Like a good film noir hero, and weakened male lead, Danny is often trapped by the scenery, or walled in by it. His escape through the swamp becomes a kind of liberation as he makes his way up to his grandmother's old cabin and his parents' graves. The idea of redemption carries strong currency in the realms of film noir, and this story is one of the more redemptive and is powerful because of it.

That Danny is able to return to civilisation gives Moonrise an almost mystical aspect, considering his journey from the bullied bottom of the barrel, through love and murder, and through his hard escape into the wilderness. 

Plagued by his father's crime and bullied and ridiculed all his life, Danny Hawkins must emerge from the weakened male state and somehow emerge from existence as  an outcast in a small southern town.

Danny Hawkins of course is drawn to another outcast in the figure of Mose, his only friend. Their scenes together are excellent and sensitive and the subjecta of "bad blood" and free will come up in a variety of roundabout by sensitive manner. Danny is haunted by his father's crime and fears that this will be his own destiny. This is high noir territory, because Danny fears that he is fated by the blood he's inherited. 


Cycle of violence and remorse in film noir Moonrise (1948)

But Mose knows something about the racial side of "bad blood" and argues that blood is nothing more than "red" and that blood doesn't tell you "what you have to do". 

This means Danny must overcome the entire subject of genetic determinism by becoming his own person and taking responsibility for his actions.

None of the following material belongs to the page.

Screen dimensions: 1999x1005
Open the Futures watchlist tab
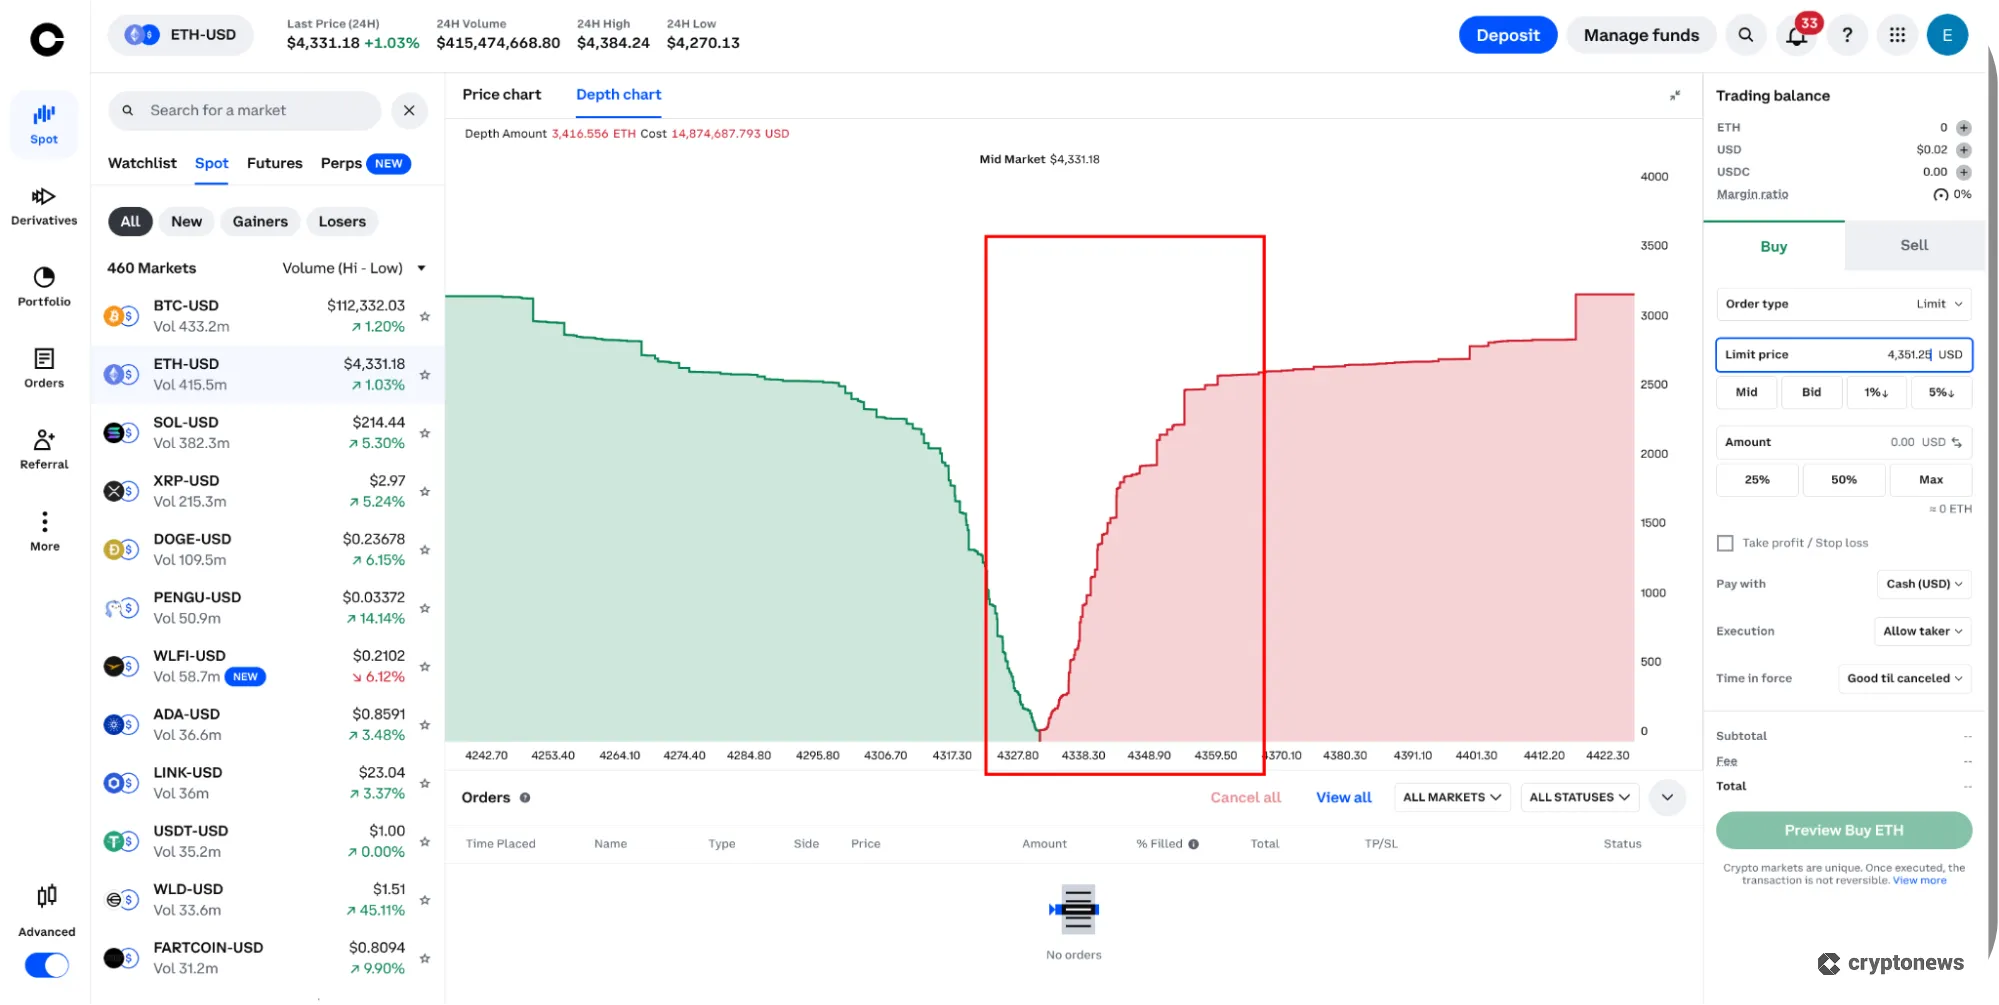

It's only then, by acknowledging a sense of free will, that Danny can escape the burden of inherited guilt. True noir.

Mose in fact is able to offer one of these rare moments of civil rights expression in noir. If it was anywhere in 1948, it was in film noir. Old Mose has a habit of addressing the dog as Mr. Dog and the guitar as Mr. Guitar, and perhaps within these monikers there is a suppressed desire for human dignity and respect. 

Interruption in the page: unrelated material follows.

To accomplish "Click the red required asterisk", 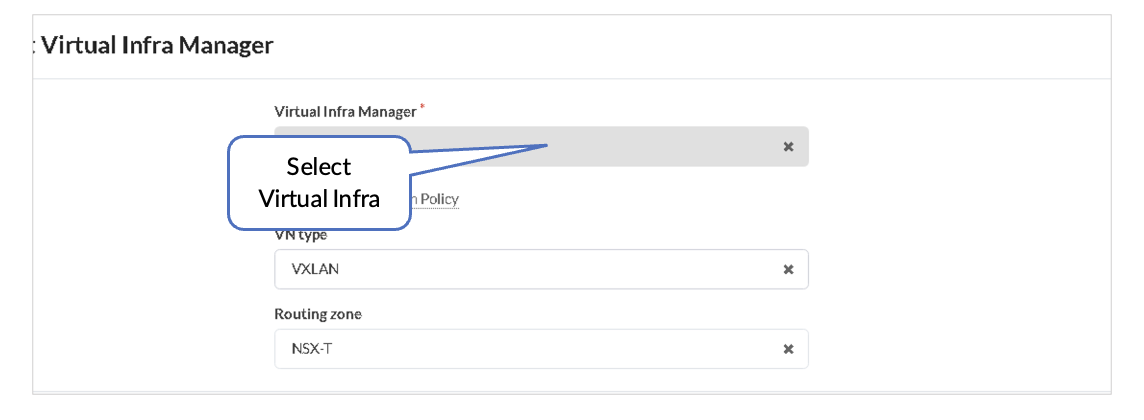I will 422,106.
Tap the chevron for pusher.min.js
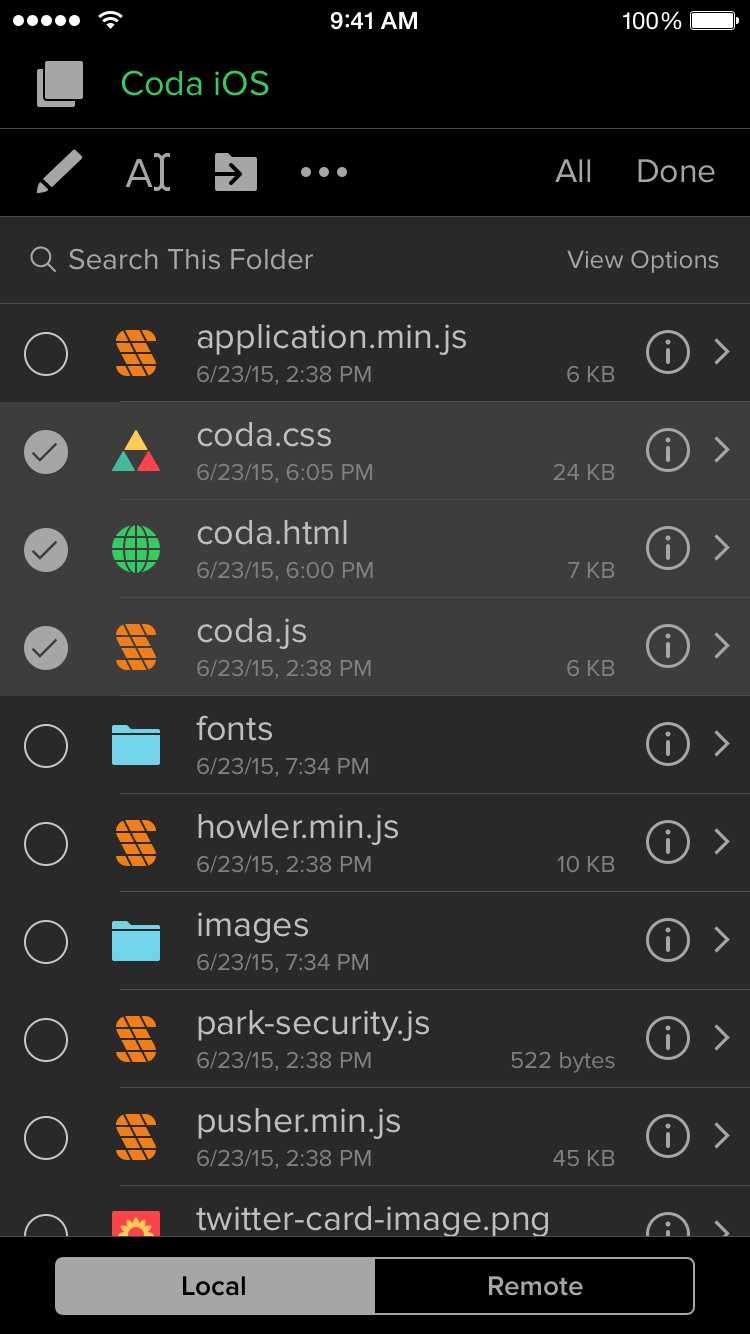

If this black man Mose (played by Rex Ingram) can't get this from the community which he lives separate from, at least he can perhaps his own little world where all worthy things get respect. He too expresses a desire to re-join society. Further, when he says that dogs should not be used to hunt humans, there's a huge reference to Jim Crow, slapped straight in the middle of this Hollywood picture.

Rex Ingram in film noir Moonrise (1948)

As with all good Golden Age productions, it's through the unconditional love of a woman (Gail Russell) that Danny finds the redemption he seeks. The story of the film is how through a series of tense and unpleasant episodes, he releases himself to that relationship and feels an emotion strong enough to overcome the overbearing sense of his inherited fate.

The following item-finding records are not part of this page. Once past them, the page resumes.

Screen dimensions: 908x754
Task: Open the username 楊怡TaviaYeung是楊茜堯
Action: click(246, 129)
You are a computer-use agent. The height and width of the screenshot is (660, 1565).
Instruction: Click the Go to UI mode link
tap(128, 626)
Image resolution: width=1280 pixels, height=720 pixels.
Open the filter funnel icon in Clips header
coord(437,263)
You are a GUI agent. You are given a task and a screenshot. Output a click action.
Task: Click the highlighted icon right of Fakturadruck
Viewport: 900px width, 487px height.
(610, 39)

Gail Russell in Moonrise (1948)

At the same time, he can only overcome the guilt and torture he feels for the crime he has committed by owning up to the crime, and here finds that there's a heavy price to pay for re-joining good society

The character of Billy Scripture (played by Harry Morgan) is a mysterious and profound presence, even so bound within the character of the small town simpleton. Billy Scripture, who has a name that can be no accident, is another outcast and figure of ridicule, but unlike Danny, he remains sweet-natured and forgiving. 

Pastoral and poetic — redemption in film noir Moonrise (1948)

Even when Billy Scripture is nearly strangled by a desperate Danny, he responds with a forgiving smile, and in his own way, he appears to understand the ancient and underlying theme that emphasises the morality of this film noir — that anger and alienation are symptoms and not causes. 

Hypnotic at times and pastoral at others, with excitement and film noir photography in between, the enclosed sets of this film noir are the perfect fantastical backdrop to what winds up being a spiritual tale of one young man's emergence from the darkness.